● Exercise prompt
Reproduce the rows below verbatim, starting at the line containing "You are a computer-use" and ending at the line containing "(x=11, y=366)", with both of those lines included.

● Recorded data
....................

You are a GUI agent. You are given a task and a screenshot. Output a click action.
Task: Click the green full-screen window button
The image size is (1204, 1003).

....................

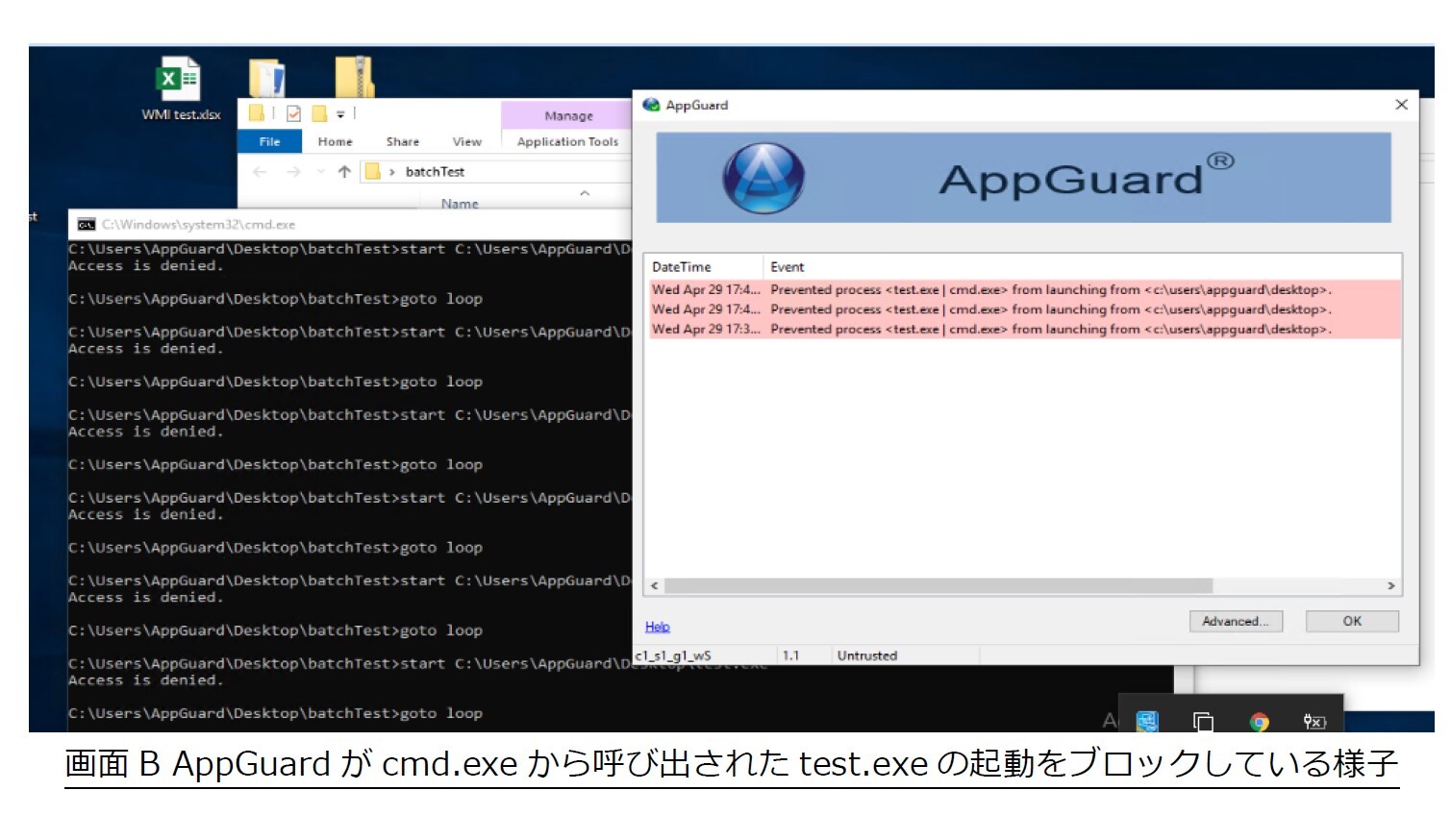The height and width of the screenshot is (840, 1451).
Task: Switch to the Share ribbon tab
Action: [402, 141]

....................

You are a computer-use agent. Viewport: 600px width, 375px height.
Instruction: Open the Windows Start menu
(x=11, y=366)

....................

● Response to this task
You are a computer-use agent. Viewport: 600px width, 375px height.
Instruction: Open the Windows Start menu
(x=11, y=366)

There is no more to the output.